Bob Woodward Learns the Perils of Facebook

Tagged photos quickly untagged

Sometime Sunday night, City Desk noticed that the photos section of Bob Woodward’s Facebook profile was displaying three cartoons by conservative political-cartoonist Dana Summers. All three toons were a satirical look at President-elect Barack Obama’s relationship with the media. In one, a cop commands a gaggle of spectators fawning over Obama to “Stop throwing your underwear at him and make way for the media.” “We are the media,” comes the punchline.

Though the journalist who helped take down Nixon has, at points, been accused of pandering to President Bush, such uneven sentiments about Obama and the media seemed out of place.

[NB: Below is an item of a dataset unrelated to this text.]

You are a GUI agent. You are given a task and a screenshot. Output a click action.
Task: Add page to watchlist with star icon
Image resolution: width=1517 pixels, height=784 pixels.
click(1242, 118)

We were right to be suspicious. Upon closer inspection, it was discovered that Woodward hadn’t posted the drawings, instead, one of his 2,886 Facebook friends– a conservative named Michelle Jennifer R. Santos– had tagged the cartoons with the reporter’s name (”…for debate purposes,” she explains), a move that effectively presented the political propaganda alongside other pics (a head shot and a candid) available on Woodward’s page. The preeminent Postie confirms this in an email. ” I did not post [the cartoons]. Apparently someone has tagged them for me and others.”

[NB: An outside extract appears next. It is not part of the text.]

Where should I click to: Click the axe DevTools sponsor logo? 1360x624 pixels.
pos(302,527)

A while after Woodward’s e-mail arrived the cartoons were gone, leaving us to conclude that the journalist had figured out what every person who has ever had a badly-lit, drunken, half-naked photo of him or herself uploaded to the social networking site by a supposed friend has. You can un-tag.

In any event, the ink-slinger isn’t sweating it. Just another example of an Internet world that offers less privacy and less control over your life, he writes, “But no big deal.”